At 03:37 PM 6/29/2003 -0700, Jeff Mock wrote:

>I'm running a 2.4.21 kernel on a redhat 9.0 system.
>
>I'm having a problem when using serial ATA drives on an Intel 875P/ICH5
>motherboard where the kernel will hang at approximately the same place
>in the boot process about 25% of the time.
>
>
>
>My system is an Intel P4 motherboard with 875P and an ICH5. The BIOS
>setting for the disk drives is "enhanced" mode. The /boot partition is
>on a parallel ATA drive (/dev/hda).
>
>There are two Maxtor SATA drives (6Y120M0) connected to the two SATA
>ports on the motherboard. These are /dev/hde and /dev/hdg.
>
>The two SATA drives are a software raid0, the root filesystem is on
>/dev/md0 on the two SATA drives.
>
>So, about 75% percent of the time it works great, seems very reliable, but
>I've only been playing with these SATA drives for a few days.

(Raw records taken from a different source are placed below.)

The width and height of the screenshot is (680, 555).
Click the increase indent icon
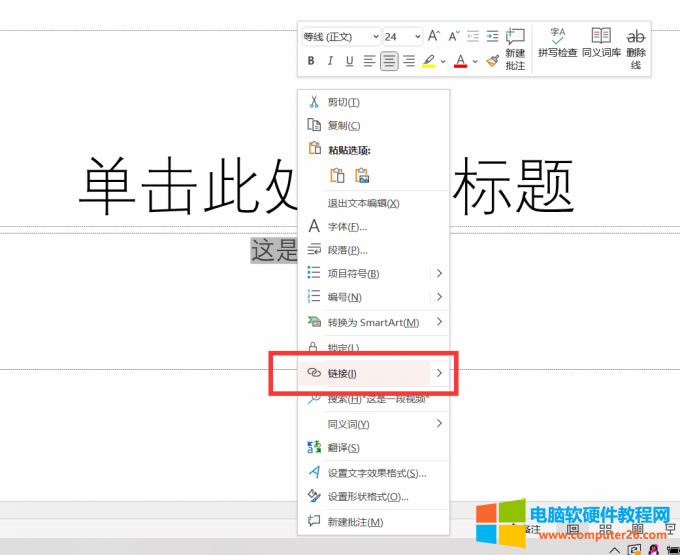[x=492, y=36]
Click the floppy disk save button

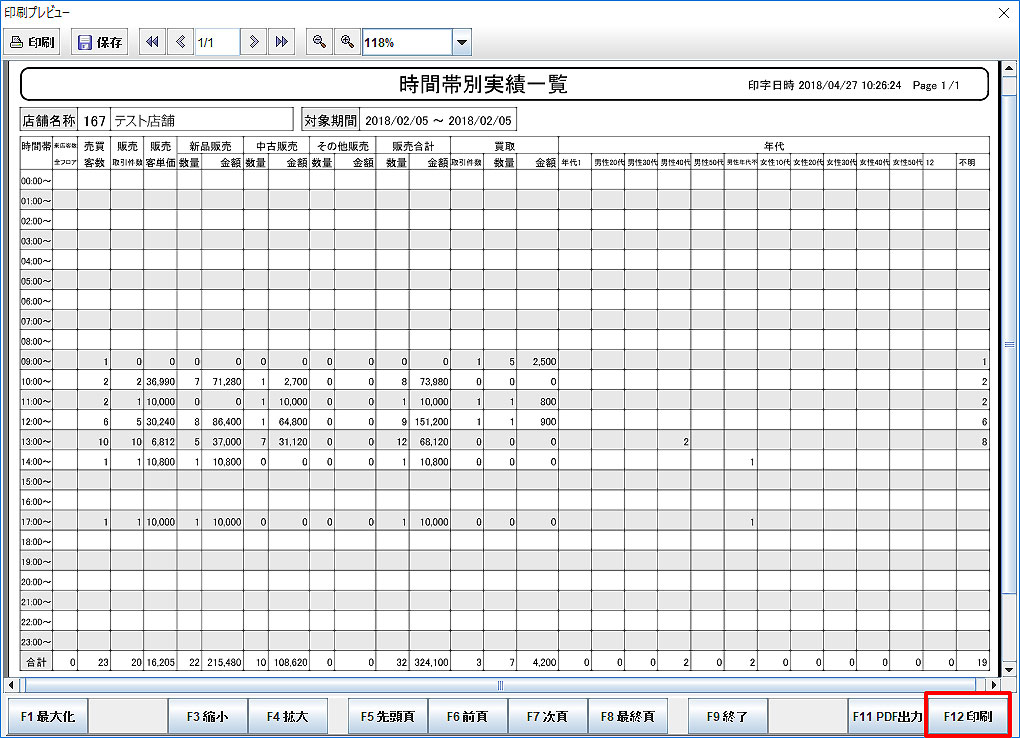(100, 42)

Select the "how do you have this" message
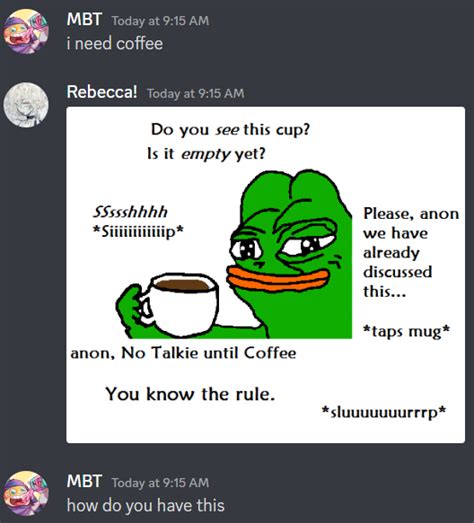145,505
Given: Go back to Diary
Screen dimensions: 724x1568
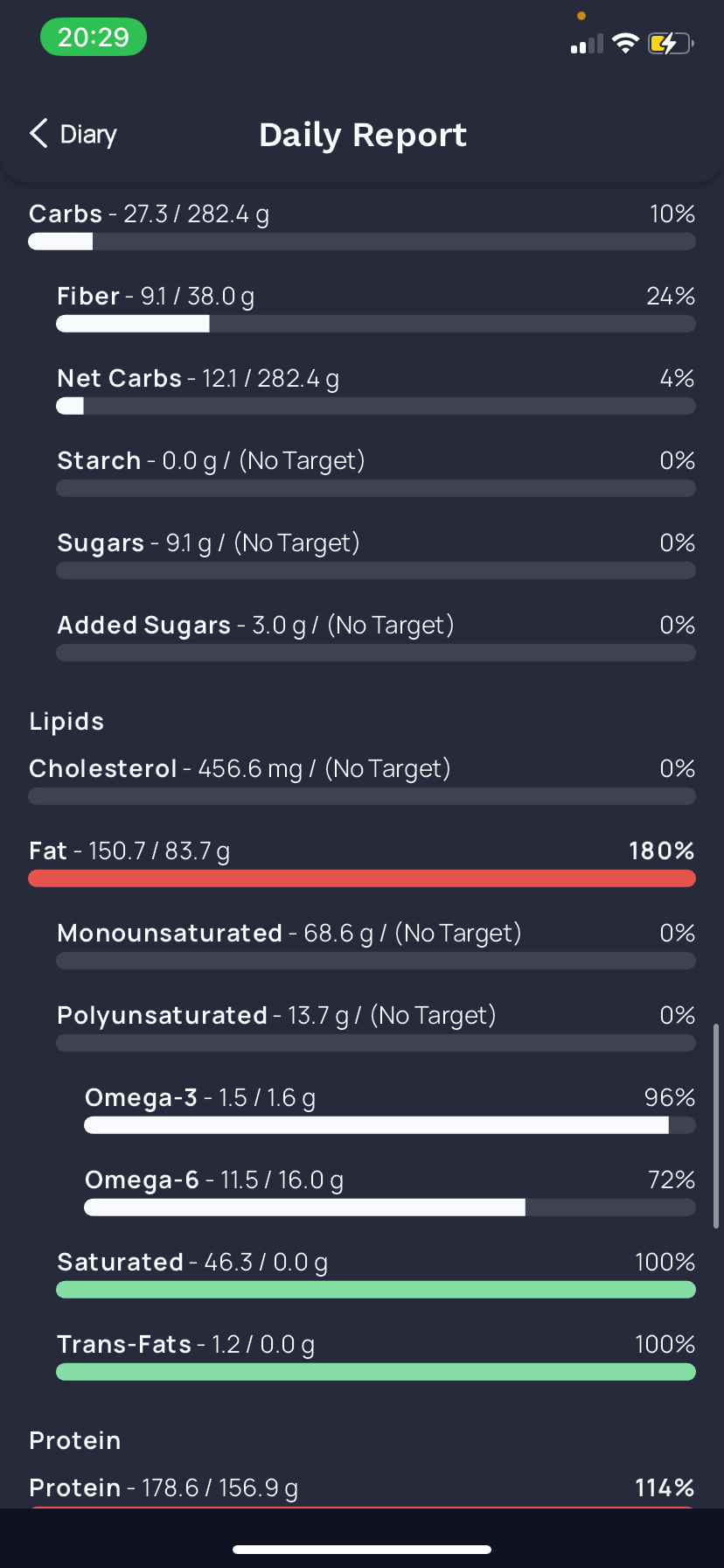Looking at the screenshot, I should 73,134.

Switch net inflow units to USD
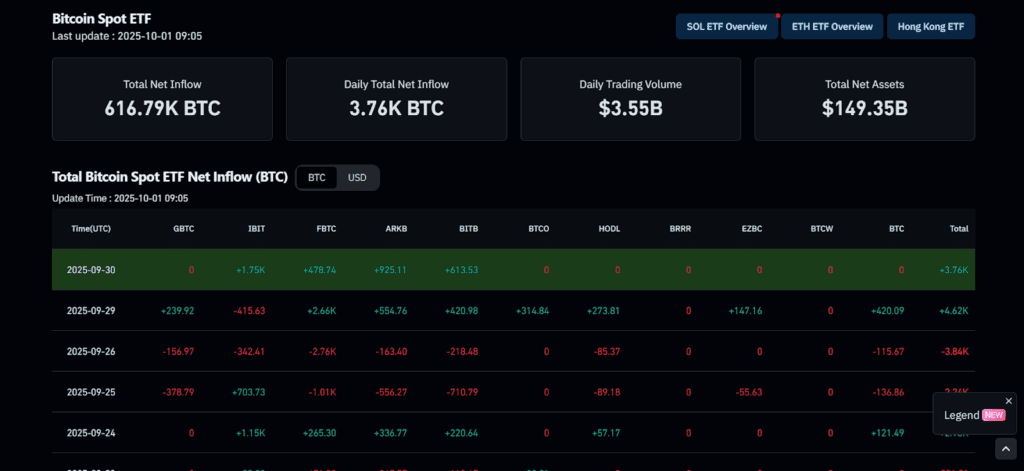pyautogui.click(x=357, y=177)
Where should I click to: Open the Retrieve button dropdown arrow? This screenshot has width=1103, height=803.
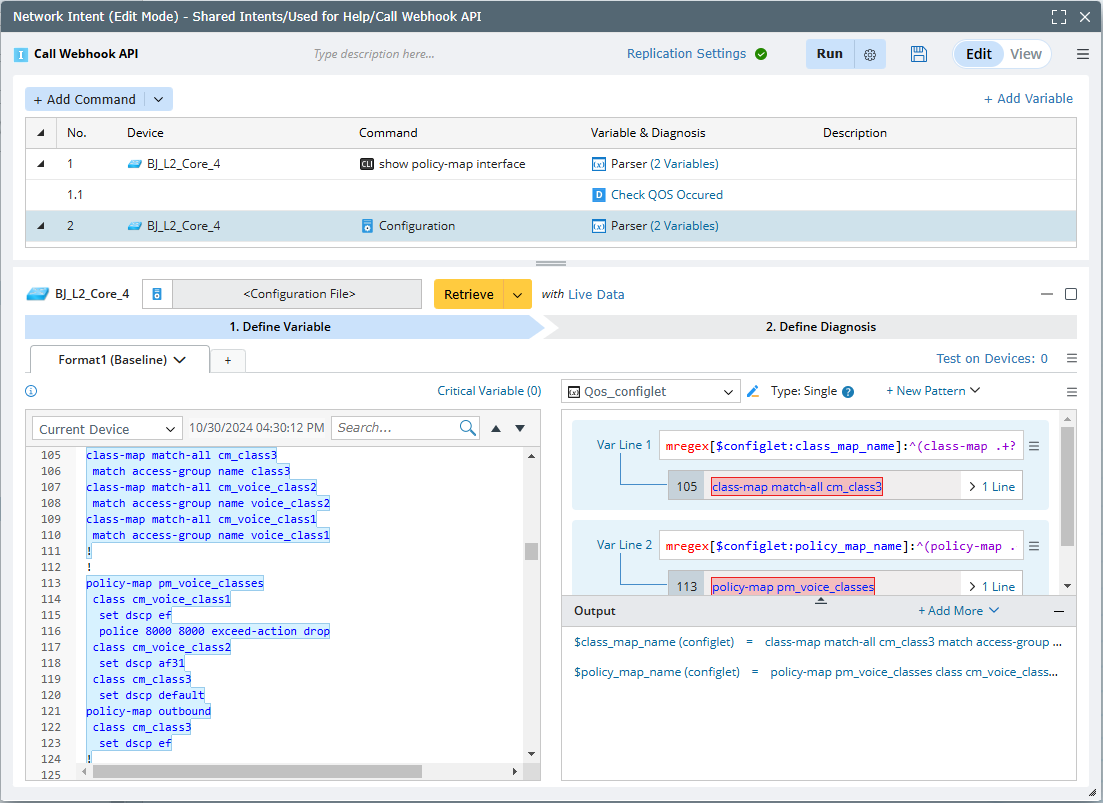tap(517, 294)
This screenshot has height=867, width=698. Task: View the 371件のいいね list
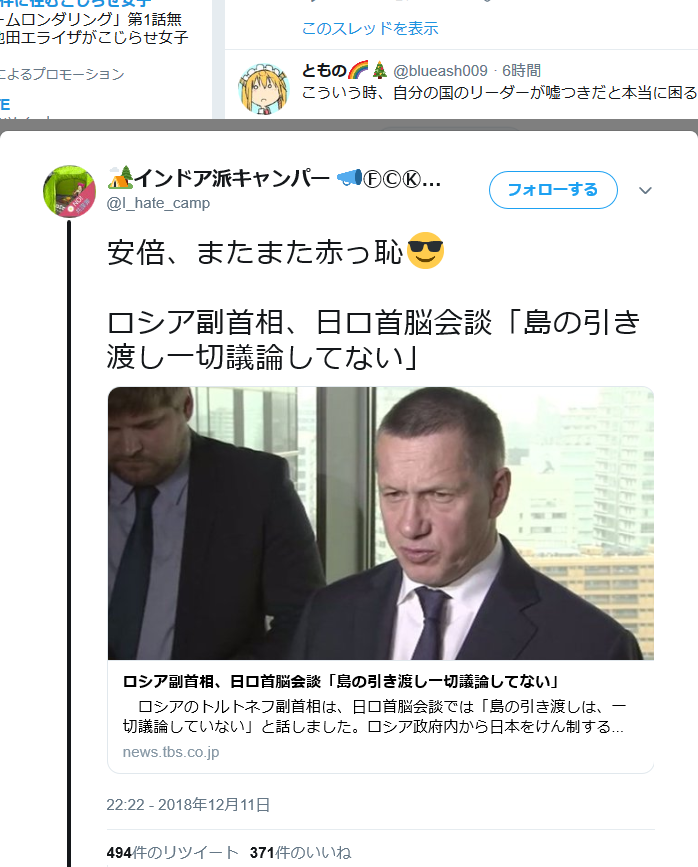pyautogui.click(x=300, y=853)
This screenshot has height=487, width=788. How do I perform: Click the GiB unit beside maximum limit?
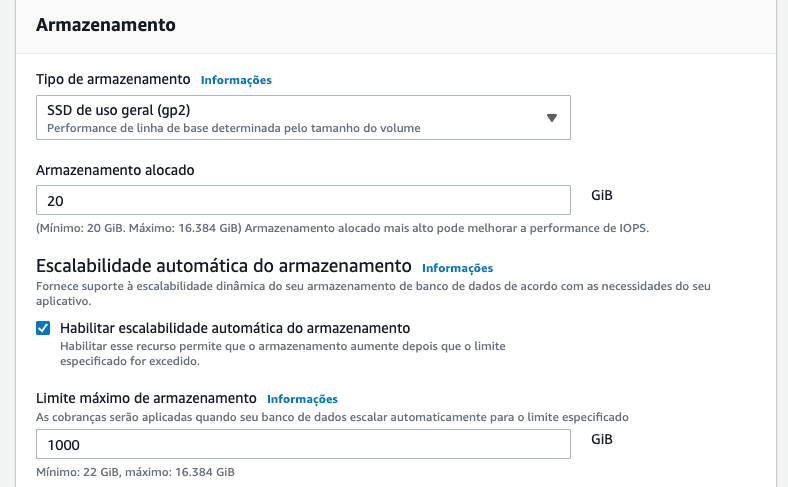[602, 439]
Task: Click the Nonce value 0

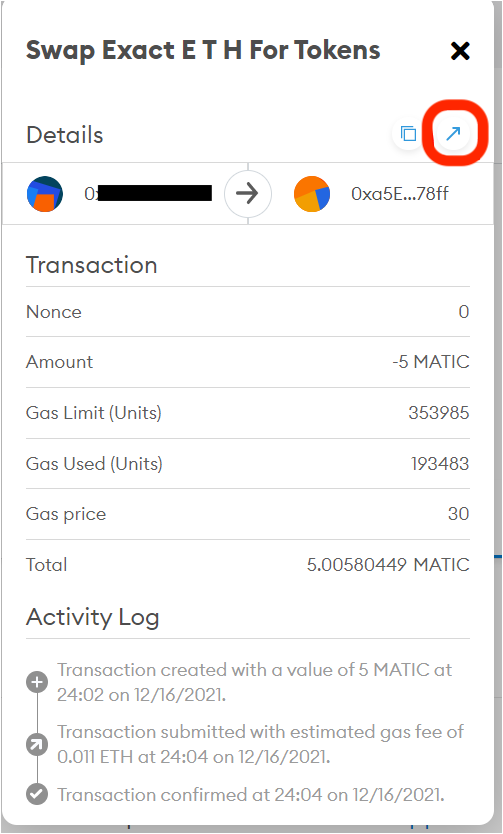Action: point(464,312)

>No anomalous behavior once it boots.
>
>About 25% of the time it will crash, no fatal message, console messages
>stop, and no response to keyboard input. The crash happens like this:
>
> Machine boots from grub on /boot partition of PATA drive
>
> Kernel correctly identifies PATA drive and PATA CDROMs
>
> Kernel correctly identifies ICH5 SATA drives and reads partition
> information
>
> Kernel starts md0
>
> Kernel starts executing /etc/rc.d/rc.sysinit from root partition on
> /dev/md0 using the two SATA drives.
>
> The last console message is either
> Checking filesystems (or)
> Mounting local filesystems (or)
> Enabling local filesystem quotas
>
>This seems kind of weird to me, because the SATA drives are working,
>the root filesystem is mounted and the startup shell script is running
>from it, but it hangs because of something going on at this point
>in rc.sysinit I think.
>
>It seems to get "stuck" in the non-working mode and a crashing boot is
>more likely to be followed by another crashing boot.
>
>It also seems that this crash happens if I boot with a root filesystem
>on the PATA drive. The cause of the crash seems related to the kernel
>just finding an SATA drive. If I remove the SATA drives, I don't see
>this crash. For the crash to happen, the kernel has to find SATA
>drives:
>
> ICH5-SATA: IDE controller at PCI slot 00:1f.2
> ICH5-SATA: chipset revision 2
> ICH5-SATA: 100% native mode on irq 18
> ide2: BM-DMA at 0xdc00-0xdc07, BIOS settings: hde:DMA, hdf:pio
> ide3: BM-DMA at 0xdc08-0xdc0f, BIOS settings: hdg:DMA, hdh:pio
>
>
>Below are the messages from a typical boot.
>
>thanks,
>
>jeff
>
>
>---------------------------------------------
>
>
>4): idx=8 mapped at ffff6000
>__va_range(0x7ff34450, 0x40): idx=8 mapped at ffff6000
>ACPI table found: WDDT v1 [INTEL OEMWDDT 0.1]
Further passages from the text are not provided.